As a coach, he had his own approach, but there was no give and take in terms of certain fundamentals in his techniques.

He recalls instructing the full court press one preseason when an assistant coach approached Manliguis with a concern.

“He told me, ‘You better abandon this press, these guys can’t do it,’” Manliguis said. “That really got me. I told him, ‘Don’t ever tell me ‘They can’t do it,’ they will do it — it’s your job to teach it, now you need to go instruct them — do it.’”

They became the kind of team that Oahu schools and administrators saw as a threat, an outsider challenge. He still bristles when asked about the 1968 state tournament.

“Back then, they only allowed eight teams in and they had us playing St. Louis, which they had ranked No. 1,” he recalled. “I mentioned to them, ‘Oh, so I guess we’re seeded eight? That seems a little low, but they said, no, that they ranked the top four and the others were picked randomly.

“I just looked at them,” he said. “Then I said, ‘Like hell that was random.’”

The game bears little resemblance these days to the way it was played when the Manliguis brothers coached at Hilo, but it still captures his attention at the collegiate level.

“Most coaches will tell you, (on offense), ‘The ball goes in the middle’ and you work your offense off that, pass goes in, comes out and that’s the action of the offense, but now it’s different.

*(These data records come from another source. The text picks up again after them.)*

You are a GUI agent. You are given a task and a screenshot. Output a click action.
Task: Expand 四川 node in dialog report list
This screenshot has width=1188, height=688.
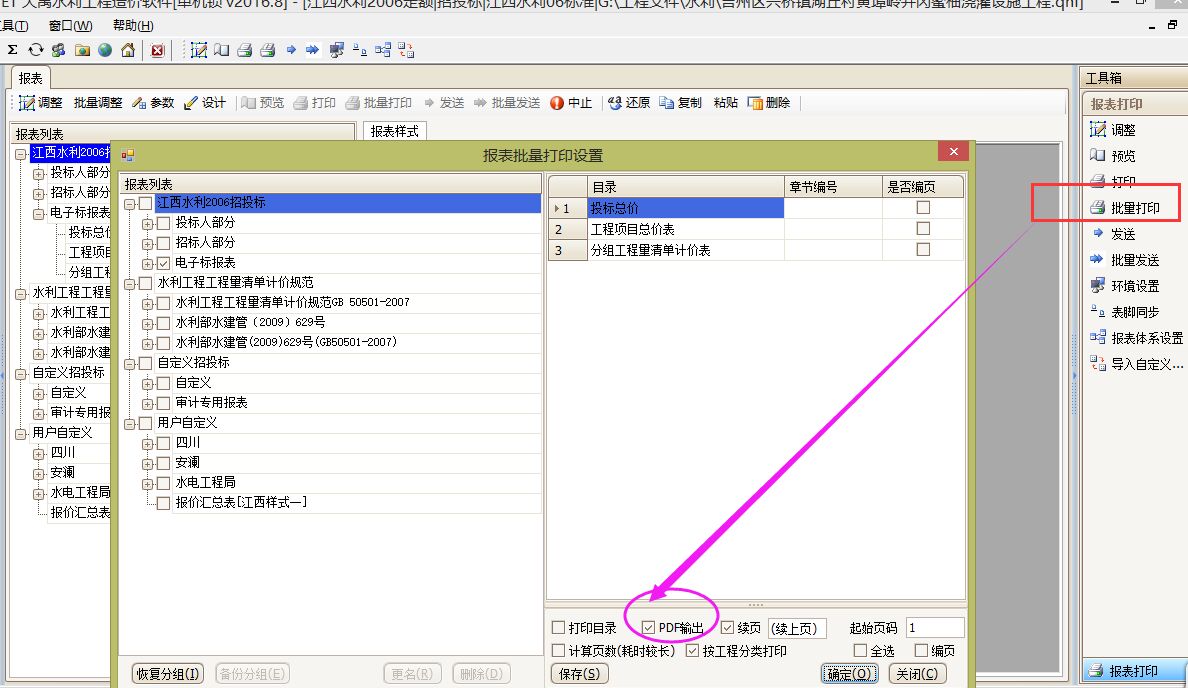[148, 443]
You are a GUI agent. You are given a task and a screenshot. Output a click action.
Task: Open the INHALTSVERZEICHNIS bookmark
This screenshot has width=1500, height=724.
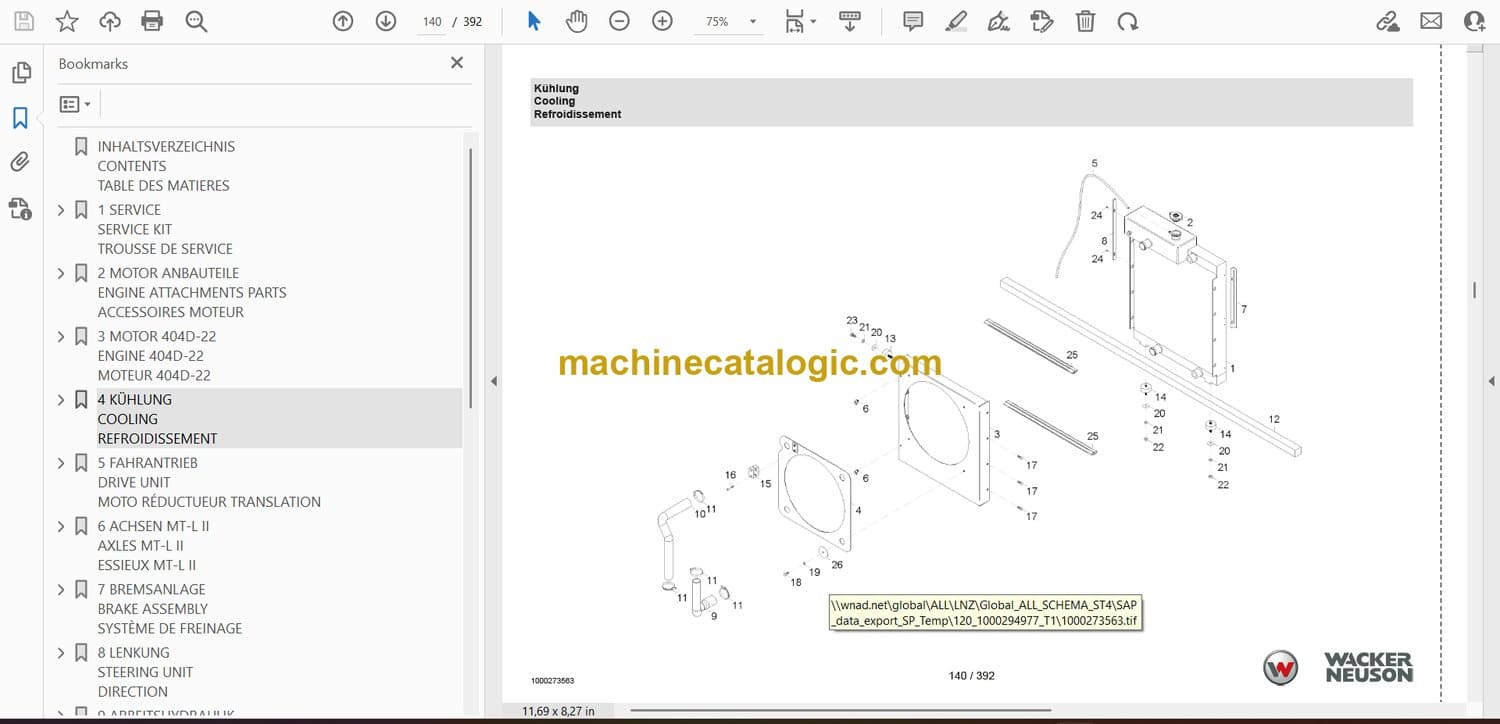pos(166,146)
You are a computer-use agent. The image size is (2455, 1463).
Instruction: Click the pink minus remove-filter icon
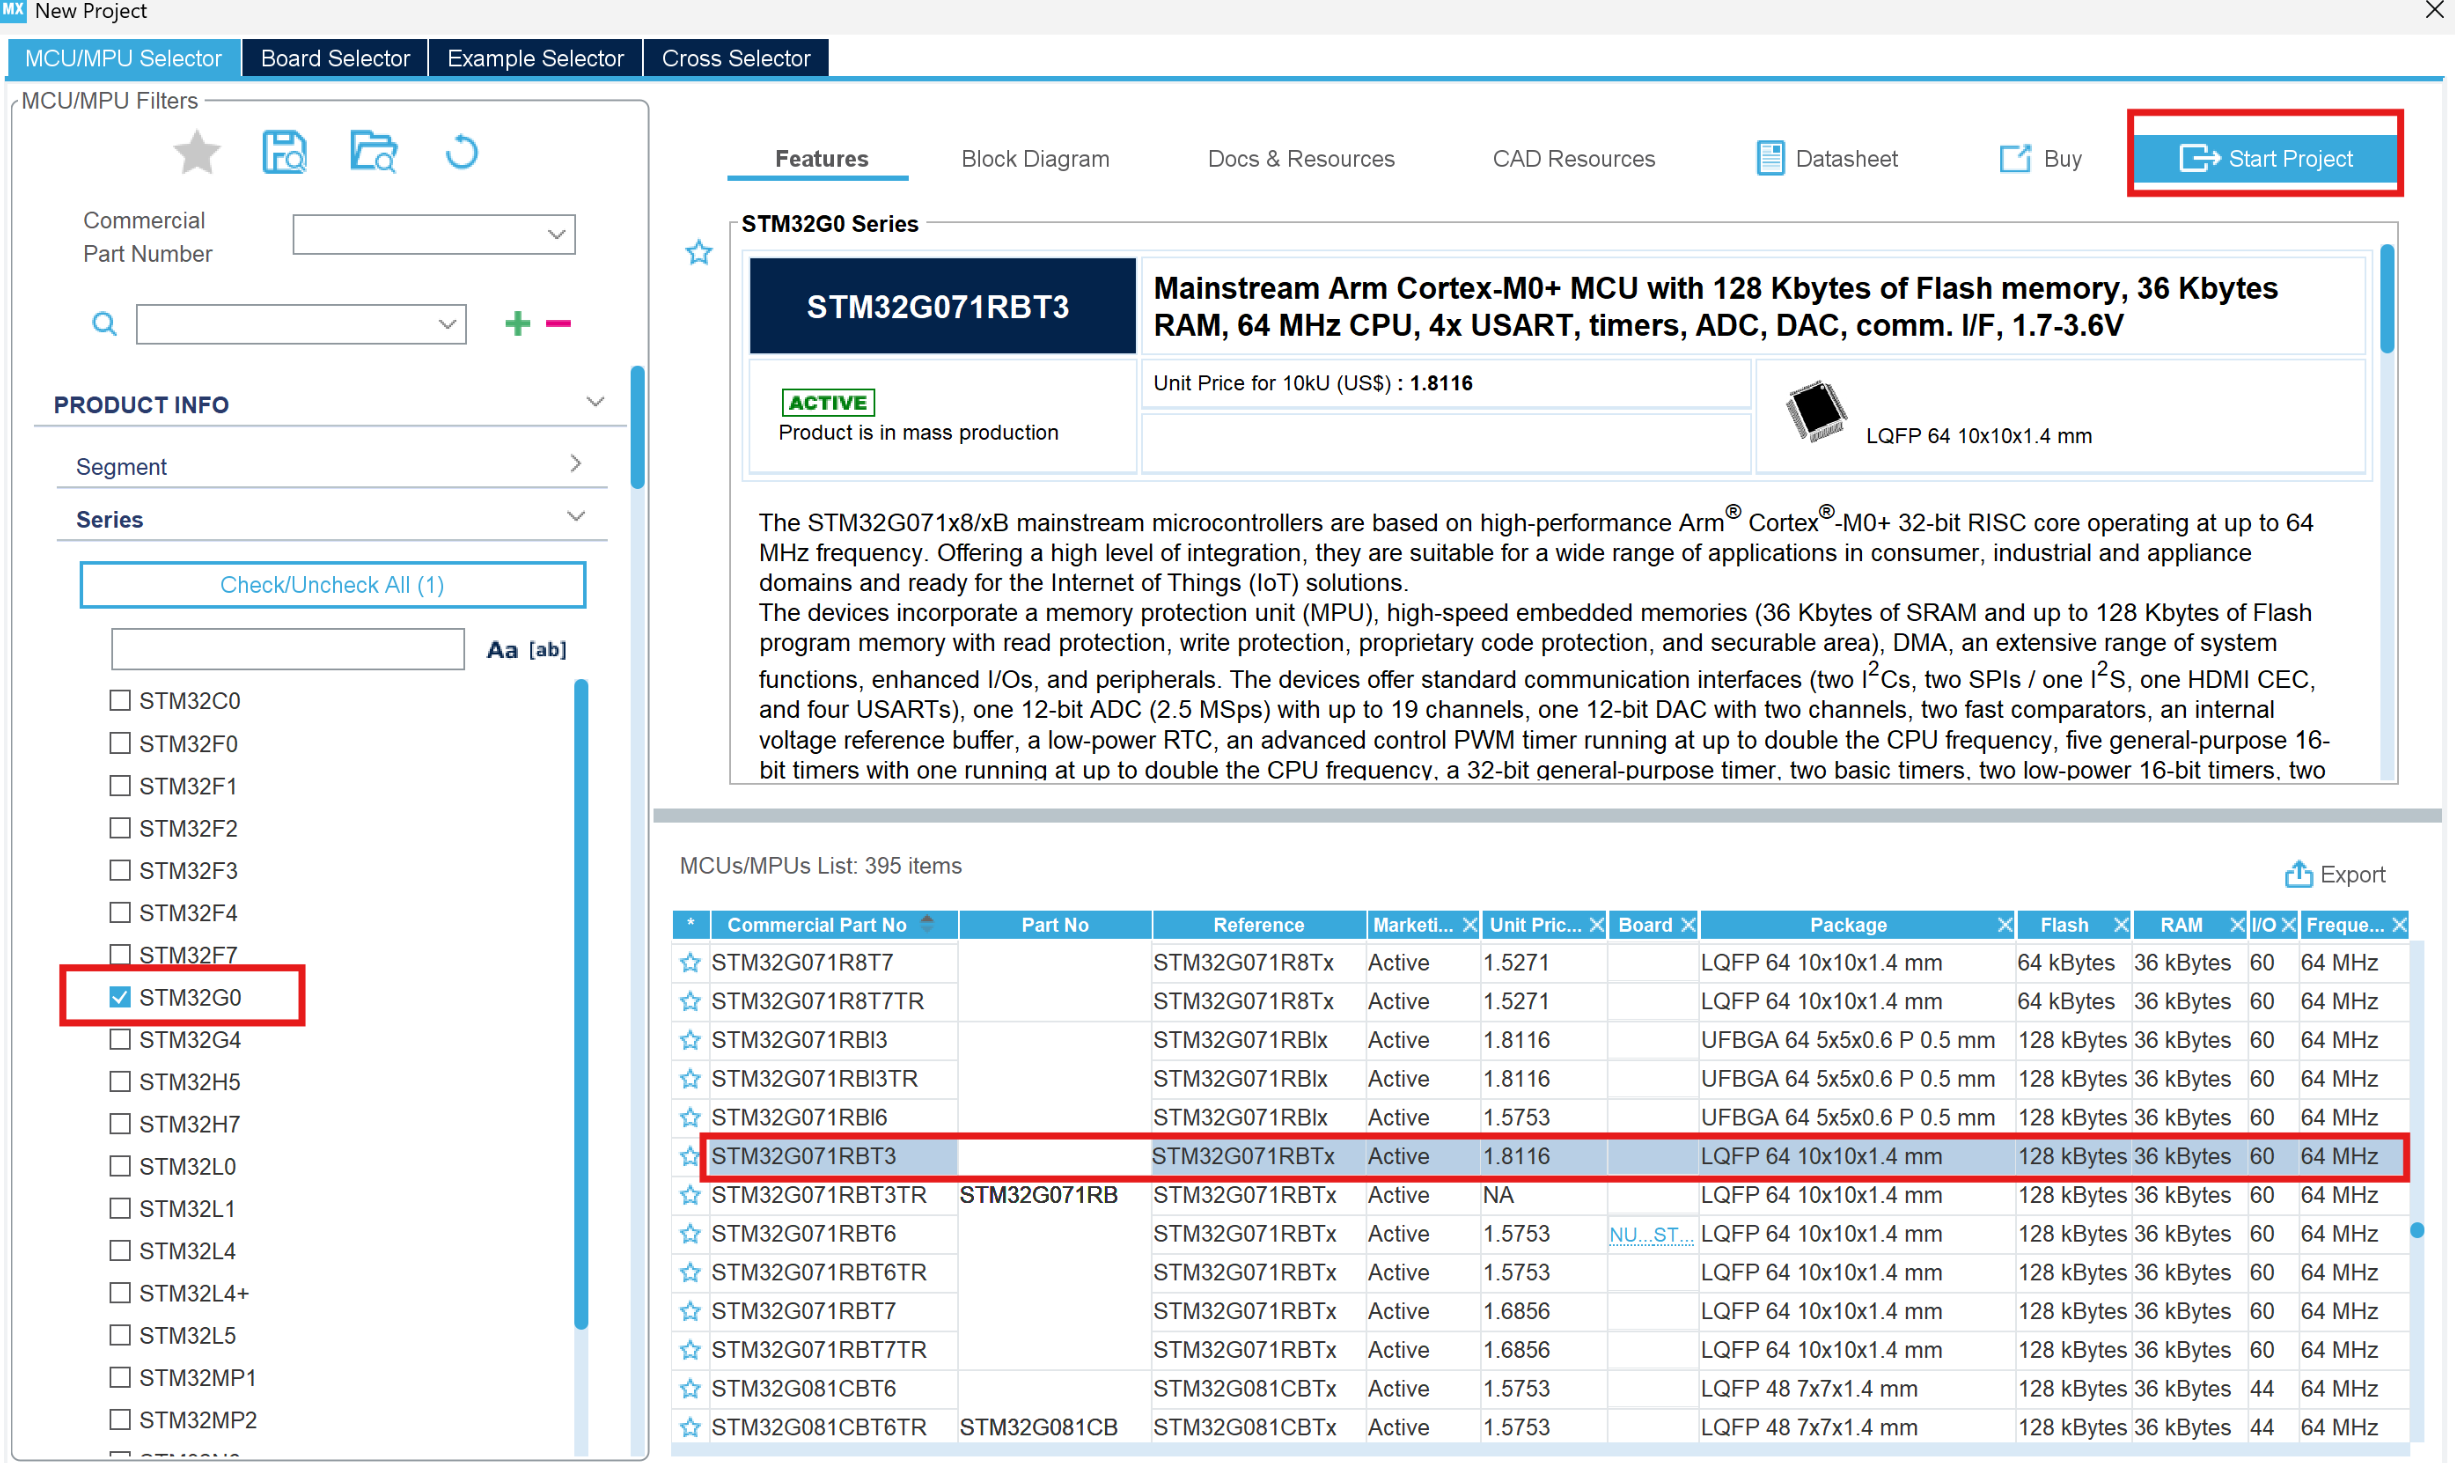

We never had a 3-point shot, and the traveling they allow today? The palming of the ball you see so much? We could never get away with that, and I wonder now, if it might be time to raise the basket about six inches, it would be a big change, but so was the 3-point shot.”

It’s a legacy that will never be erased, with Al winning 19 BIIF championships, and brother Larry adding another 11 — that’s 30 conference titles and three state championships from one family at one school.

The past should not be forgotten, it should be emblazoned in a prominent location out front on that new basketball facility at Hilo High School.

And when someone asks, “Who was Manliguis?’ they will hear a story that can’t imagine ever happening again in any public school, anywhere.